I wire all my frames and use my own wax foundation. I placed an order with Dadant several weeks back and purchased their wire crimper.

https://www.dadant.com/catalog/product_info.php?products_id=1105

I went to use it today. Before I embed new foundation, it's good to crimp the wires so they are nice and taut. I'm sorry, but this crimper is worthless. The wheels won't hardly turn. They just slide along the wire. It's a lousy design. Anyone know where to get a good one? Don't want any plastic in it.


----------



## NasalSponge (Jul 22, 2008)

Yea, that thing is trash however, I have seen pictures (not sure if it was on here or the "other" forum) that a beek took the rollers off and reworked a pair of needle nose pliers to install them on and said it worked great.


----------



## Barry (Dec 28, 1999)

What it needs is for the heads to be mounted over bearings at the very least.
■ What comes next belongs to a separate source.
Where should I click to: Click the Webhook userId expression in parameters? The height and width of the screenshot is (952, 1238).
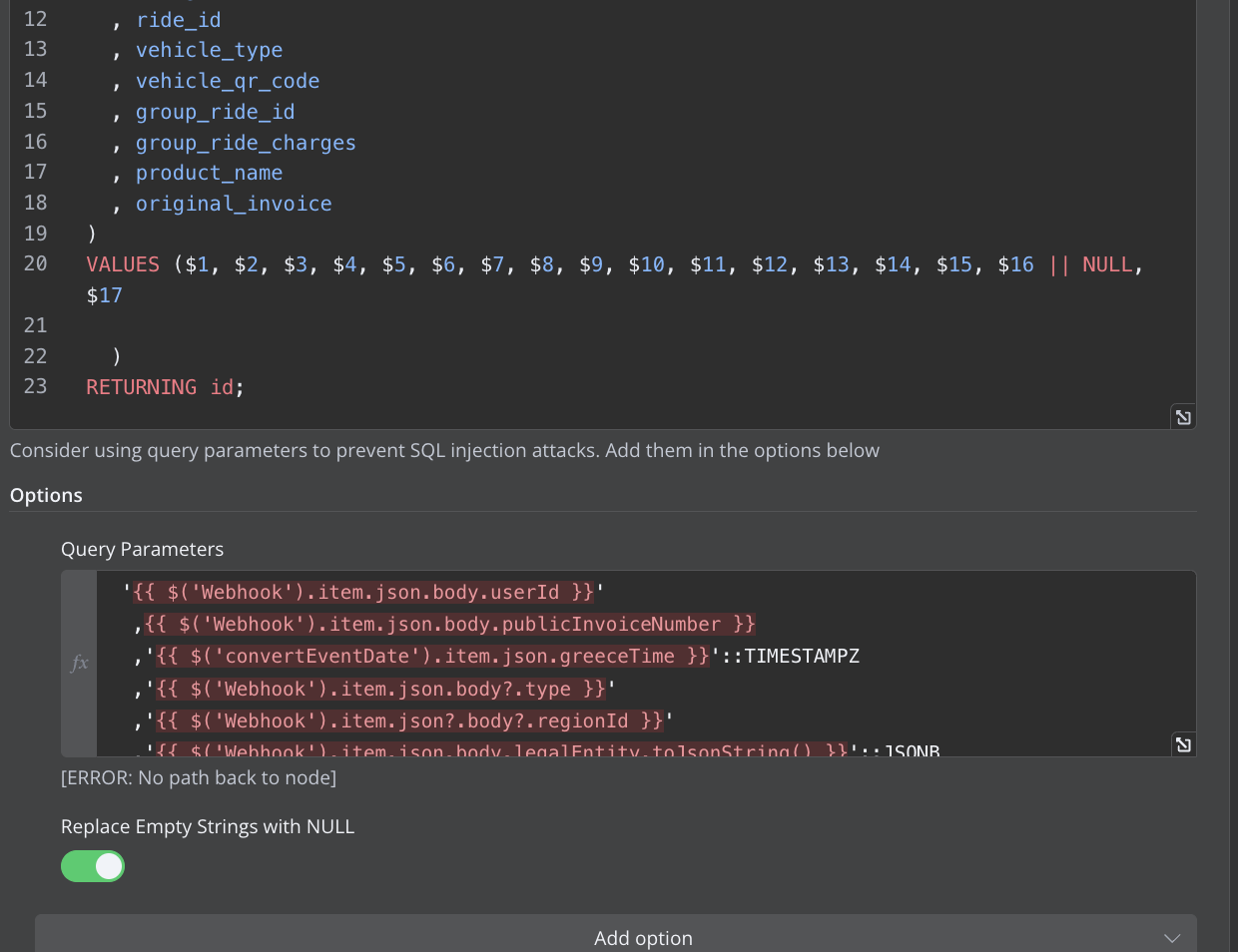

The crimping pressure without bearings, especially when on plastic, keep the heads from turning. I think Dee Lusby had her crimpers custom made as well. They were all metal as I recall.


----------



## 67630 (Jul 17, 2008)

those crimpers will work ok if you take them apart and grease the stud the wheels are on. Then they turn just fine.


----------



## Kingfisher Apiaries (Jan 16, 2010)

OOPs. Just ordered one b/c I thought it would save me some time. Guess you shouldn't take short cuts. 

Mike


----------



## swarm_trapper (Jun 19, 2003)

yea listen to what micheal says we did the same thing when i used one years ago just take it apart and grease the wheels i think i also took that spring out of the middle for some reason. Nick


----------



## Roland (Dec 14, 2008)

Please forgive my ignorance, but why would you want to make the wire less than straight? We wrap the wire around a nail in the endbar, and then take a small needlenose pliers and make a z in the wire on the outside of the endbar. It should "bing" the right pitch then. The straight, taught wires seem to embed better.

Roland


----------



## Michael Bush (Aug 2, 2002)

A crimped wire disperses the stress better than a straight wire.


----------



## Barry (Dec 28, 1999)

Roland said:


> Please forgive my ignorance, but why would you want to make the wire less than straight?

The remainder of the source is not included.